● Request
Copy out the material below word for word, leaving out the pictures.

● Data records
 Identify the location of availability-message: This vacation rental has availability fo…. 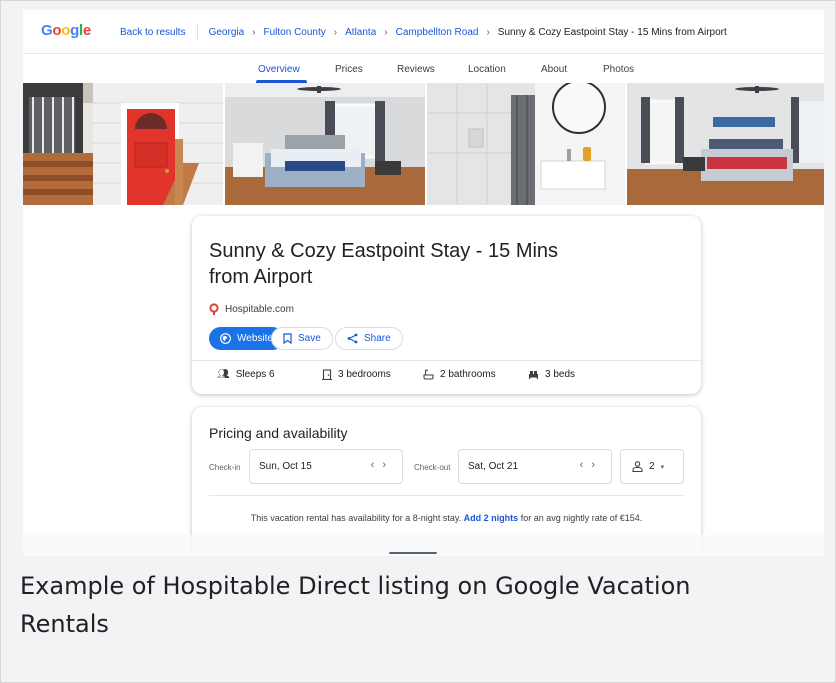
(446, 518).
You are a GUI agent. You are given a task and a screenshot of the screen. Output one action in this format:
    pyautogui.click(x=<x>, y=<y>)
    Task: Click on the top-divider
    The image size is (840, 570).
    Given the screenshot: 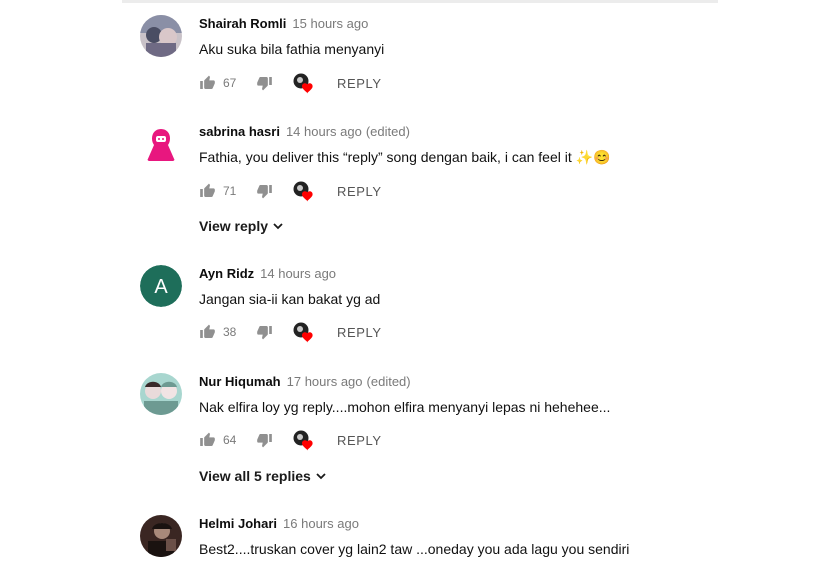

● Response to the exercise
 Identify the location of availability-message: This vacation rental has availability fo…. 
(446, 518).
You are a GUI agent. You are given a task and a screenshot of the screen. Output one action in this format:
    pyautogui.click(x=<x>, y=<y>)
    Task: Click on the top-divider
    The image size is (840, 570).
    Given the screenshot: 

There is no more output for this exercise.